"Aylin o, benim arkadaşım. Bırak kolunu. Canını acıtıyorsun!" dedim sesimi yükselterek. Yoksa anlamayacaktı.

Kerem bir bana, bir Aylin'e baktı. Hala kolunu tutuyordu Aylin'in.

Ali "Lan bırak!" diye dibimde bağırdığında yerimde zıpladım. Boş bulunmuştum yine. Kerem hemen Aylin'in kolunu bıraktığında, ben de şaşkınlıkla Ali'ye bakıyordum. Gerçekten bu kadar bağırması gerekli miydi?

"Geri zekalı" diyerek Kerem'e küçük yumruklarını vurmaya çalışan Aylin'e döndüm hızla. "Kolumu koparacaktın aptal" diyerek vurmaya devam ediyordu.

"Lan dur, elimde kalacaksın şimdi" diyerek geriye adımladı Kerem. O kadar komiklerdi ki. Aylin'in öfkesini biliyordum. Rahatlayana kadar Kerem'i bırakmayacaktı. Ama bu sefer öyle olmadı. Arzu Hanım'ın gür sesiyle, Kerem'i bırakıp doğruca yanıma geldi.

"Sen yetmedin, bir de arkadaşın mı var? Biriniz oğlumu bıçaklatır, vurdurur. Diğeri bilgilerini almaya çalışır." Dedi ve sonra Ali'yle Murat Erkmen'e döndü. "Size de yazıklar olsun Murat. Bu kız hala karşımda durabiliyor" dedi öfkeyle. Dağınık siyah saçlarını ellerinin arasına alıp sinirle çekiştirdi.

"Arzu anne. Ezgi'nin bir suçu yok. Kızın üzerine gidip durma" dedi uyaran bir ses tonuyla.

"Bu şeytanı mı savunuyorsun bana Ali" Öfkeyle Ali'ye dönmüştü. Ali ağzını açıp cevap verecekken kolundan tuttum. Bakışları bana döndüğünde başımı hayır anlamında salladım ve iki küçük adım atıp Arzu Hanım'ın yanına yaklaştım.

"Haklısınız, Hakan benim yüzümden içeride can çekişiyor. Bunu en iyi ben biliyorum. Annesiniz, verdiğiniz tepkileri de anlayışla karşılıyorum. Ama iyileşm..." sözümü bitiremedim. Çünkü muhatap olduğum kadın zangır zangır titremeye başlamıştı karşımda.

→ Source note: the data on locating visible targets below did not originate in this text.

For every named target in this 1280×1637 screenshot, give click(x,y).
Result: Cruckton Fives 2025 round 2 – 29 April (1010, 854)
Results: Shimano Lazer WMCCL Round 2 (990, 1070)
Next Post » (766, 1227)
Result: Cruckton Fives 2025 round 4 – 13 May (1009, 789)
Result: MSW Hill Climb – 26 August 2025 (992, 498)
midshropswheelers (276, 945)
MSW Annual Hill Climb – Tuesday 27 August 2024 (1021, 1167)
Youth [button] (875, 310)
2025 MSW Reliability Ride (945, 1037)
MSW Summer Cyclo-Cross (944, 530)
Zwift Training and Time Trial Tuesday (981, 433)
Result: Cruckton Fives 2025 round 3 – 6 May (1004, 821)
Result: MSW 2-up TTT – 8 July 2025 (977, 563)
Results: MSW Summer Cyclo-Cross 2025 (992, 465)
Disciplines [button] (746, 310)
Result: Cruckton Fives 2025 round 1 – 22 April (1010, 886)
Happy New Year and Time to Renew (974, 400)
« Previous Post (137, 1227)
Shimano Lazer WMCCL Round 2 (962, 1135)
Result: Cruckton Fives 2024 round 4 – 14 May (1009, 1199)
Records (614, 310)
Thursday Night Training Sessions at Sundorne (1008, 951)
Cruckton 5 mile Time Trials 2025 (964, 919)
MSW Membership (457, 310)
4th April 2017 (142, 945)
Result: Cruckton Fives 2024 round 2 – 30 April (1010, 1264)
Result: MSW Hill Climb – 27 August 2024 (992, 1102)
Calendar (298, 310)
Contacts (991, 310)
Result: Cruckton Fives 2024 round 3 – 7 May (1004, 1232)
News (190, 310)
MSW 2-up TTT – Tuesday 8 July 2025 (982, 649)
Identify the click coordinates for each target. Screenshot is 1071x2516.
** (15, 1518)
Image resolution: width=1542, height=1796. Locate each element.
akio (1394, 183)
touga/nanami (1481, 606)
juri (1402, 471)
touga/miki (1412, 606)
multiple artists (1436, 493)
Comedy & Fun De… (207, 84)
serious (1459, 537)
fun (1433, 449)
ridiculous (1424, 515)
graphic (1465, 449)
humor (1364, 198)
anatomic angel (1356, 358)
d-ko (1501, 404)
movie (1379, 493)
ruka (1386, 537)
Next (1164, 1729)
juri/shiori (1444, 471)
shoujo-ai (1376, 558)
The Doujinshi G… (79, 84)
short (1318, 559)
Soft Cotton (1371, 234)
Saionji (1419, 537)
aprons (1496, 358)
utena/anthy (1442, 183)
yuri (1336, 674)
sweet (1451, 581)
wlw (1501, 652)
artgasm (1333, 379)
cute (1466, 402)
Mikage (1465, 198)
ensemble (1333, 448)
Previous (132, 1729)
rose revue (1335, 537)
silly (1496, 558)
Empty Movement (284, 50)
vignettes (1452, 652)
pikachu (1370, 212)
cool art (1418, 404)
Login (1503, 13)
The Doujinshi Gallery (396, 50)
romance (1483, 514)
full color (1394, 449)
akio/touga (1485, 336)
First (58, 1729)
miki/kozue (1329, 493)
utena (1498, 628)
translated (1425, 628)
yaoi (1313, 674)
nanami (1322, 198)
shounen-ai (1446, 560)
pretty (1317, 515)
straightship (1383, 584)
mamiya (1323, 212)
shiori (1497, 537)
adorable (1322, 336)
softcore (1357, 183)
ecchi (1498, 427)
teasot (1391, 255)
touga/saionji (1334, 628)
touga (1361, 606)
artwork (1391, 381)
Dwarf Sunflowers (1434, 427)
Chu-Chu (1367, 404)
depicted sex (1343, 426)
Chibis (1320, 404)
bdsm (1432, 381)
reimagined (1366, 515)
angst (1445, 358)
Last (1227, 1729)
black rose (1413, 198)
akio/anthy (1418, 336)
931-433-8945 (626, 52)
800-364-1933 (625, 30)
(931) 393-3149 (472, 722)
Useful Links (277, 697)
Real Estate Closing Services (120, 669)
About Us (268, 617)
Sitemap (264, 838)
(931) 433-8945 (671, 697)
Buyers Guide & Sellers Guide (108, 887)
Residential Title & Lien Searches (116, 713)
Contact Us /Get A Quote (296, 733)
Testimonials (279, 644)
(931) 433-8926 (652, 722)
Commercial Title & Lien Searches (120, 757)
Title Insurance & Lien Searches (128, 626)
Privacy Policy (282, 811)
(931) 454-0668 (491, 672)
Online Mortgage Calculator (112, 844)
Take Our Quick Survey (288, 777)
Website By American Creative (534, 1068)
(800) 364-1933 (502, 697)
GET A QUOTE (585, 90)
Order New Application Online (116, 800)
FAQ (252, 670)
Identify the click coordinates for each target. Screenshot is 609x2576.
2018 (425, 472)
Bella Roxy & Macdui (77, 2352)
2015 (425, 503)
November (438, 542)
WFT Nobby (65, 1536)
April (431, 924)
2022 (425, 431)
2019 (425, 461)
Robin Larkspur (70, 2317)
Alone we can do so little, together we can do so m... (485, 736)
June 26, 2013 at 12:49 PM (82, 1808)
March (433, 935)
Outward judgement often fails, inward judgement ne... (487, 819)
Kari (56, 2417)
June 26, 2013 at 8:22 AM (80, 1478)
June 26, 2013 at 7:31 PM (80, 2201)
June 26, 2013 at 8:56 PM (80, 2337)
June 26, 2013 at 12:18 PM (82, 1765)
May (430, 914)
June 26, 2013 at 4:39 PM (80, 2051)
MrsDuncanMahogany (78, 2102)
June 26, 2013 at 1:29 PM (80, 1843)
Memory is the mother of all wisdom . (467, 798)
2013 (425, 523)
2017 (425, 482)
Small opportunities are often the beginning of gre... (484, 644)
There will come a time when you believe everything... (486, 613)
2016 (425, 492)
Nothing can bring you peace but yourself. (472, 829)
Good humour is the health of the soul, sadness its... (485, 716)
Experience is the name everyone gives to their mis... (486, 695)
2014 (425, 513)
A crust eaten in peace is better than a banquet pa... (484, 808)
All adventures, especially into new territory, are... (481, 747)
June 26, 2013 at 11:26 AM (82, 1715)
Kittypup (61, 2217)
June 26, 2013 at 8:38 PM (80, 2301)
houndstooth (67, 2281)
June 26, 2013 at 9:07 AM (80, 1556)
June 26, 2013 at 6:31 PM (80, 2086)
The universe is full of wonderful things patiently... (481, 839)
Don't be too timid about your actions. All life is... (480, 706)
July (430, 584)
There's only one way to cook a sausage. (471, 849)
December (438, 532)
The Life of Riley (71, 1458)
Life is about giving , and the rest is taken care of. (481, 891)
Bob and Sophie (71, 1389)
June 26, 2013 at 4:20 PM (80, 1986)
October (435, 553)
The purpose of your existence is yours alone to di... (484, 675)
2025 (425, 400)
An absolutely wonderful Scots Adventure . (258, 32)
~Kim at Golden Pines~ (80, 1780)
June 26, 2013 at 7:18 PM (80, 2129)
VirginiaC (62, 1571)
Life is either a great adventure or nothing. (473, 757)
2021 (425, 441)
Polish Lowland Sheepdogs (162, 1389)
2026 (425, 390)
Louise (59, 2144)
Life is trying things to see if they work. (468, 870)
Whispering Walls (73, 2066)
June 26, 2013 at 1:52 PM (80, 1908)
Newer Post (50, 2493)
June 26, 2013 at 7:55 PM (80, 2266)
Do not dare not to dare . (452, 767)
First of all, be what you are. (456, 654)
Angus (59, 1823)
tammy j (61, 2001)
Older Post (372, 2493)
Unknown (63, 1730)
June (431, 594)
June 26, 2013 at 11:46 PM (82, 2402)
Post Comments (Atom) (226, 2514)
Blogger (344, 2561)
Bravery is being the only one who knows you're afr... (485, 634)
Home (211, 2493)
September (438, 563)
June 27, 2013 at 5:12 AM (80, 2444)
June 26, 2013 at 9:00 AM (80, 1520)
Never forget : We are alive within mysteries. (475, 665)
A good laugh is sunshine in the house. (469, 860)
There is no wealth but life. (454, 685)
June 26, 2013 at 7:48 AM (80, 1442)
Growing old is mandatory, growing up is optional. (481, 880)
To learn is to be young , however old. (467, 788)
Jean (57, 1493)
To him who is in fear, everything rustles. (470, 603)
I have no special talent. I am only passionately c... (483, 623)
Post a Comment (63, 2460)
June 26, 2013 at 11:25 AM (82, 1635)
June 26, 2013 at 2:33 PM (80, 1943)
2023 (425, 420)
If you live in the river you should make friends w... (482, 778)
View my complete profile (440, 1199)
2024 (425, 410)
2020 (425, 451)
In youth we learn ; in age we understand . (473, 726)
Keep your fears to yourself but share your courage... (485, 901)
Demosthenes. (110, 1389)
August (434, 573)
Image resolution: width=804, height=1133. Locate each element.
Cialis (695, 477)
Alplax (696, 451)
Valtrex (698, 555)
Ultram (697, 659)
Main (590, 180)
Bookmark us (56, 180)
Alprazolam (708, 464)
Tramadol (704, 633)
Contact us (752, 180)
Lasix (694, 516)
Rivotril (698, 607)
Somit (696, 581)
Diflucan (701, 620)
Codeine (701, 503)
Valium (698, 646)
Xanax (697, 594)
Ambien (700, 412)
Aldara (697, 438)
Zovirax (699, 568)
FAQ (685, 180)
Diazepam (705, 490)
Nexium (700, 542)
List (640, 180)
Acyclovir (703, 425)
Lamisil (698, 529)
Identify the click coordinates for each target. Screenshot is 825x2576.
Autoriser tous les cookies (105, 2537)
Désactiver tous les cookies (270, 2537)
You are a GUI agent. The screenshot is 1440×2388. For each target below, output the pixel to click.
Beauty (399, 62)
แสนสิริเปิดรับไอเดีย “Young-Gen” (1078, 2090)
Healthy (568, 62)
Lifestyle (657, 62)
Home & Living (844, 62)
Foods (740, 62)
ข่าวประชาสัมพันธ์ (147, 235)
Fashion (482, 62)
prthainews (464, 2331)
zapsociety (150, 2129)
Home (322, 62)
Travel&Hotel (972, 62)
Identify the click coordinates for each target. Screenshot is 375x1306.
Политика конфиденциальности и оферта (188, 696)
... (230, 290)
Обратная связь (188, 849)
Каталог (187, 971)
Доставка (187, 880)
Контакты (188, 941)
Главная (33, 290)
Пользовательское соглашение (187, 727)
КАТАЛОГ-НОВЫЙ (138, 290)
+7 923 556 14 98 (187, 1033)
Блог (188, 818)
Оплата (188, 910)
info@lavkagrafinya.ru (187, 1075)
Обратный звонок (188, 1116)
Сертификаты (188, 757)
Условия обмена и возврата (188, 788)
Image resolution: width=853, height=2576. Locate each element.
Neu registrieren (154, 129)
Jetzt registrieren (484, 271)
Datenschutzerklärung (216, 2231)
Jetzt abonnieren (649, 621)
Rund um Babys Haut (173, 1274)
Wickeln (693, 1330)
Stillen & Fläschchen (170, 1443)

"Arzu, sakin ol!" diyerek karısını kucağına aldı Murat Erkmen. "Kerem, doktora haber ver çabuk" diye bağırdı. Aylin hemen yanıma gelip kolunu omzuma attı ve kulağıma fısıldadı.

"Sen de sakin ol, titriyorsun" dedi. Ali de Arzu hanımla ilgileniyordu. Yine ne yapmıştım? Her şeyi elime yüzüme bulaştırma konusunda kimse beni geçemez. Kendimi anlatacağım derken, kadını bu hale soktum.

"G...gitsin o kız" diye mırıldanıldığını duydum titremelerinin arasında. Bana bakıyordu. Aynı şekilde Murat Erkmen ve Ali de. Murat Erkmen'in gözlerindeki beni yakmak isteyen ateş daha da büyümüştü. Karısını çok seviyordu belli ki.

Ali ile göz göze geldik. Ne yapacağını şaşırmış gibiydi o da.

"G..gitsin!" Kesik kesik konuşarak isteğini tekrarladığında,  ne yapacağımı kestiremedim önce. Hakan'ı bırakmak istemiyordum. En azından iyi olduğunu gözlerimle görmek istiyordum. Ama şimdilik yapılacak en iyi şeydi uzaklaşmaktı. Ali de olan bakışlarımı çevirip geriye döndüm. Çıkışa doğru yürümeye başladım. Aylin de peşimden geliyordu.

"Kızım kim bu kadın, niye böyle davranıyor sana?" diye sordu. Bir an bakışlarımı Aylin'e çevirdikten sonra tekrar önüme döndüm. Anlatılacak çok şey vardı ve artık sırasıydı.

"Dışarı çıkalım mı önce?" diye sordum yorgun sesimle. Beni başıyla onayladığında koluma girdi ve beraber çıkışa doğru ilerledik.

Tam asansörlerden aşağı inecekken "Dışarı çıkamazsınız Ezgi Hanım" diyen takım elbiseli bir adam önümde durdu. Kaşlarımı çattım ve "Neden" diye sordum.

"Ali abinin emri. Bu kattan ayrılamazsınız." Dedi. Ne alaka şimdi?

"Ali'nin haberi var. Çekilir misin?" diye sordum kibarca. Bu kadar olay üstüne, nasıl böyle sakin kalabilmiştim onu da anlamıyordum.